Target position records
-*-*-
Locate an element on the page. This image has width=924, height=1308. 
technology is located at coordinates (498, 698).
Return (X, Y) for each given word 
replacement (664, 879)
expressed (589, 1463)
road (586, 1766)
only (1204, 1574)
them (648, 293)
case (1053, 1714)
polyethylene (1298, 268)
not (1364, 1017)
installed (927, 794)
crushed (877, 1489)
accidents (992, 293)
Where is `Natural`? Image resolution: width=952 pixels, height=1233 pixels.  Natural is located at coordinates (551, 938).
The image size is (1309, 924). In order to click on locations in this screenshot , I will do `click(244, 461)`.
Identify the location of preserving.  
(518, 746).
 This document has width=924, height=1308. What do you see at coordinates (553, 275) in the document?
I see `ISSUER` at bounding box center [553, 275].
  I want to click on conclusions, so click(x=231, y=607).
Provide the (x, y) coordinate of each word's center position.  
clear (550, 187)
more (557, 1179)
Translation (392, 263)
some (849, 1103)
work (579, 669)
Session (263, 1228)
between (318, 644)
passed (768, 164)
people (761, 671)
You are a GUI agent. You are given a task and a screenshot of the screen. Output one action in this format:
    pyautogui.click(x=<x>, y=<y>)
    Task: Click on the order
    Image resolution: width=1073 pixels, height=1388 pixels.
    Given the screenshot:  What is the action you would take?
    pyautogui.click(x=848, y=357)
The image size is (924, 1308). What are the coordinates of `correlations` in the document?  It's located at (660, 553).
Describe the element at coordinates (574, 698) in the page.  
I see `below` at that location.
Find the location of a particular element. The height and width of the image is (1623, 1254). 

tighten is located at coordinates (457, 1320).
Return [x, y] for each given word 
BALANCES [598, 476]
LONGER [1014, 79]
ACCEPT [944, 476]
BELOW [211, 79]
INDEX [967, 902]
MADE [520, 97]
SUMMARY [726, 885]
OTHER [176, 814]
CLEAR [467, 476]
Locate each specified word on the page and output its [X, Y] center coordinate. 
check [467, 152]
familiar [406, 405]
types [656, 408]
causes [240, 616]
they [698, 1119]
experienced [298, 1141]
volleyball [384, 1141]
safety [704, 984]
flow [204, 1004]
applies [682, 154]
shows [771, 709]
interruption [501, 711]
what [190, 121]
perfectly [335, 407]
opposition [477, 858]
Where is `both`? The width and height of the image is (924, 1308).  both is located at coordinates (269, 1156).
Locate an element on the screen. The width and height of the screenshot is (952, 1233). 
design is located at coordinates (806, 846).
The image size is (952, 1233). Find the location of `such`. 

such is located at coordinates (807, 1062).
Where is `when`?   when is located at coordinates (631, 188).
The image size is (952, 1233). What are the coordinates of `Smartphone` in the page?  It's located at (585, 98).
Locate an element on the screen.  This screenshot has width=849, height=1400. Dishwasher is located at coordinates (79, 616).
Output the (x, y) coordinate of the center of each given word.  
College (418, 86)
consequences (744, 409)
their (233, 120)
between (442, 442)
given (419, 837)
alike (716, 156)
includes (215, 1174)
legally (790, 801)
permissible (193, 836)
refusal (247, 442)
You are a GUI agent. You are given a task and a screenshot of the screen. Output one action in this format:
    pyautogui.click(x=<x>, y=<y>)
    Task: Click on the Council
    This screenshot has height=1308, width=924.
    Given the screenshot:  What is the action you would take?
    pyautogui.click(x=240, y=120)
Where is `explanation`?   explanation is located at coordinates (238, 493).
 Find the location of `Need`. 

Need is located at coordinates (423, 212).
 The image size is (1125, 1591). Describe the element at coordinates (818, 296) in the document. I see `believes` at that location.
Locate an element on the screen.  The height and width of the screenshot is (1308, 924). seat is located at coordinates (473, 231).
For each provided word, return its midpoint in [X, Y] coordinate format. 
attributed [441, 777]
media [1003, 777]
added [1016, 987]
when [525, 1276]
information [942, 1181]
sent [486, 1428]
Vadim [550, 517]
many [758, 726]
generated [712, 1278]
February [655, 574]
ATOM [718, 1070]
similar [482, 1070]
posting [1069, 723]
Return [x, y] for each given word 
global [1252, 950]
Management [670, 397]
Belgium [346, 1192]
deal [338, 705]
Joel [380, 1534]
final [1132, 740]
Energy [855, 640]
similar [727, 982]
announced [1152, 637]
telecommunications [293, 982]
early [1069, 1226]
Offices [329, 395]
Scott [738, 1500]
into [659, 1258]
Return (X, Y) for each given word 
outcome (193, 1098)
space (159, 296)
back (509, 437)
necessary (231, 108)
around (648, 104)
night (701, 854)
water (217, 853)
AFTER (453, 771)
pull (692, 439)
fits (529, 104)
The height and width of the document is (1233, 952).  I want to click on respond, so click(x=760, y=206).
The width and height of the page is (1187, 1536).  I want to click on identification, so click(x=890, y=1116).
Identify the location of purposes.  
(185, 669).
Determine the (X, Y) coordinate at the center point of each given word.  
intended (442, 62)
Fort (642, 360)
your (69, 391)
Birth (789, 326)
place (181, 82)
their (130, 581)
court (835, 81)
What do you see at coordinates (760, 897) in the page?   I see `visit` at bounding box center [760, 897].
-*-*-
Rewrite the listing above with each "given word" changed to "listed term", leaving every other part as it is.

Locate an element on the page. This image has width=924, height=1308. 
technology is located at coordinates (498, 698).
Return (X, Y) for each listed term 
replacement (664, 879)
expressed (589, 1463)
road (586, 1766)
only (1204, 1574)
them (648, 293)
case (1053, 1714)
polyethylene (1298, 268)
not (1364, 1017)
installed (927, 794)
crushed (877, 1489)
accidents (992, 293)
Where is `Natural`? Image resolution: width=952 pixels, height=1233 pixels.  Natural is located at coordinates (551, 938).
The image size is (1309, 924). In order to click on locations in this screenshot , I will do `click(244, 461)`.
Identify the location of preserving.  
(518, 746).
 This document has width=924, height=1308. What do you see at coordinates (553, 275) in the document?
I see `ISSUER` at bounding box center [553, 275].
  I want to click on conclusions, so click(x=231, y=607).
Provide the (x, y) coordinate of each word's center position.  
clear (550, 187)
more (557, 1179)
Translation (392, 263)
some (849, 1103)
work (579, 669)
Session (263, 1228)
between (318, 644)
passed (768, 164)
people (761, 671)
You are a GUI agent. You are given a task and a screenshot of the screen. Output one action in this format:
    pyautogui.click(x=<x>, y=<y>)
    Task: Click on the order
    Image resolution: width=1073 pixels, height=1388 pixels.
    Given the screenshot:  What is the action you would take?
    pyautogui.click(x=848, y=357)
The image size is (924, 1308). What are the coordinates of `correlations` in the document?  It's located at (660, 553).
Describe the element at coordinates (574, 698) in the page.  
I see `below` at that location.
Find the location of a particular element. The height and width of the image is (1623, 1254). 

tighten is located at coordinates (457, 1320).
Return [x, y] for each listed term 
BALANCES [598, 476]
LONGER [1014, 79]
ACCEPT [944, 476]
BELOW [211, 79]
INDEX [967, 902]
MADE [520, 97]
SUMMARY [726, 885]
OTHER [176, 814]
CLEAR [467, 476]
Locate each specified word on the page and output its [X, Y] center coordinate. 
check [467, 152]
familiar [406, 405]
types [656, 408]
causes [240, 616]
they [698, 1119]
experienced [298, 1141]
volleyball [384, 1141]
safety [704, 984]
flow [204, 1004]
applies [682, 154]
shows [771, 709]
interruption [501, 711]
what [190, 121]
perfectly [335, 407]
opposition [477, 858]
Where is `both`? The width and height of the image is (924, 1308).  both is located at coordinates (269, 1156).
Locate an element on the screen. The width and height of the screenshot is (952, 1233). 
design is located at coordinates (806, 846).
The image size is (952, 1233). Find the location of `such`. 

such is located at coordinates (807, 1062).
Where is `when`?   when is located at coordinates (631, 188).
The image size is (952, 1233). What are the coordinates of `Smartphone` in the page?  It's located at (585, 98).
Locate an element on the screen.  This screenshot has width=849, height=1400. Dishwasher is located at coordinates (79, 616).
Output the (x, y) coordinate of the center of each listed term.  
College (418, 86)
consequences (744, 409)
their (233, 120)
between (442, 442)
given (419, 837)
alike (716, 156)
includes (215, 1174)
legally (790, 801)
permissible (193, 836)
refusal (247, 442)
You are a GUI agent. You are given a task and a screenshot of the screen. Output one action in this format:
    pyautogui.click(x=<x>, y=<y>)
    Task: Click on the Council
    This screenshot has height=1308, width=924.
    Given the screenshot:  What is the action you would take?
    pyautogui.click(x=240, y=120)
Where is `explanation`?   explanation is located at coordinates (238, 493).
 Find the location of `Need`. 

Need is located at coordinates (423, 212).
 The image size is (1125, 1591). Describe the element at coordinates (818, 296) in the document. I see `believes` at that location.
Locate an element on the screen.  The height and width of the screenshot is (1308, 924). seat is located at coordinates (473, 231).
For each provided word, return its midpoint in [X, Y] coordinate format. 
attributed [441, 777]
media [1003, 777]
added [1016, 987]
when [525, 1276]
information [942, 1181]
sent [486, 1428]
Vadim [550, 517]
many [758, 726]
generated [712, 1278]
February [655, 574]
ATOM [718, 1070]
similar [482, 1070]
posting [1069, 723]
Return [x, y] for each listed term 
global [1252, 950]
Management [670, 397]
Belgium [346, 1192]
deal [338, 705]
Joel [380, 1534]
final [1132, 740]
Energy [855, 640]
similar [727, 982]
announced [1152, 637]
telecommunications [293, 982]
early [1069, 1226]
Offices [329, 395]
Scott [738, 1500]
into [659, 1258]
Return (X, Y) for each listed term 
outcome (193, 1098)
space (159, 296)
back (509, 437)
necessary (231, 108)
around (648, 104)
night (701, 854)
water (217, 853)
AFTER (453, 771)
pull (692, 439)
fits (529, 104)
The height and width of the document is (1233, 952).  I want to click on respond, so click(x=760, y=206).
The width and height of the page is (1187, 1536).  I want to click on identification, so click(x=890, y=1116).
Identify the location of purposes.  
(185, 669).
Determine the (X, Y) coordinate at the center point of each listed term.  
intended (442, 62)
Fort (642, 360)
your (69, 391)
Birth (789, 326)
place (181, 82)
their (130, 581)
court (835, 81)
What do you see at coordinates (760, 897) in the page?   I see `visit` at bounding box center [760, 897].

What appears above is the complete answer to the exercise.